*What you will do*.
The answer should be each line from the entries below that has the word "computer" in it.

────────────────

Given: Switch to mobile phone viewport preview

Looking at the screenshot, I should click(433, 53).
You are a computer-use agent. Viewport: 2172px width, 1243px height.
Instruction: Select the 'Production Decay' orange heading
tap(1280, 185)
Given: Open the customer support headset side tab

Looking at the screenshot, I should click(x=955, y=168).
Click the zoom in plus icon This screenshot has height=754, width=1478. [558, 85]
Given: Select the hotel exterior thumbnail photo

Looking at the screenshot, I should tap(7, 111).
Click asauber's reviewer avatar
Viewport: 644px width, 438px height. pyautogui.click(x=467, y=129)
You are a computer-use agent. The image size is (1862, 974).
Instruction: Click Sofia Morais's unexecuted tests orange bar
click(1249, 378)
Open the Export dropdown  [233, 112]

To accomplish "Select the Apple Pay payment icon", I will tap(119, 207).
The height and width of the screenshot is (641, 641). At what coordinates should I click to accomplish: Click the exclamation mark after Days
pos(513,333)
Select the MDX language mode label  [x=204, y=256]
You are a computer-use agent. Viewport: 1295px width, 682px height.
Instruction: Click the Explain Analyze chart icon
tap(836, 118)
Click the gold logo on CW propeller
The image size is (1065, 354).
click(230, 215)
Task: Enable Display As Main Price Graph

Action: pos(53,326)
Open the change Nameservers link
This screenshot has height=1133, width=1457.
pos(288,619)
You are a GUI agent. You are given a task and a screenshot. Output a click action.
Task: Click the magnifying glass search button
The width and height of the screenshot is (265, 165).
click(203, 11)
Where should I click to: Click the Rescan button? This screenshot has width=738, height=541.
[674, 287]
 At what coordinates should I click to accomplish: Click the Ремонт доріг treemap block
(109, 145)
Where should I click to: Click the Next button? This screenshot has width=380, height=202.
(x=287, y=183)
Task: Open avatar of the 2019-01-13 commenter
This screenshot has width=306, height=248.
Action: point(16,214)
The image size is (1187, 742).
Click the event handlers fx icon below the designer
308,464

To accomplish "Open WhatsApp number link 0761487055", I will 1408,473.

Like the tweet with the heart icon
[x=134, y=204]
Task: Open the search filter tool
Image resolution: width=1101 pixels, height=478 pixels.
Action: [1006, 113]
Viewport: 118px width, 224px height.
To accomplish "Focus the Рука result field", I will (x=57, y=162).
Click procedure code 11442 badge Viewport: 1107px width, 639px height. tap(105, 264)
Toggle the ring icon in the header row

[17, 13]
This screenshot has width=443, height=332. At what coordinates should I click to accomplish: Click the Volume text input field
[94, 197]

────────────────

*Response area*.
You are a computer-use agent. Viewport: 2172px width, 1243px height.
You are a computer-use agent. The image size is (1862, 974).
You are a computer-use agent. Viewport: 1295px width, 682px height.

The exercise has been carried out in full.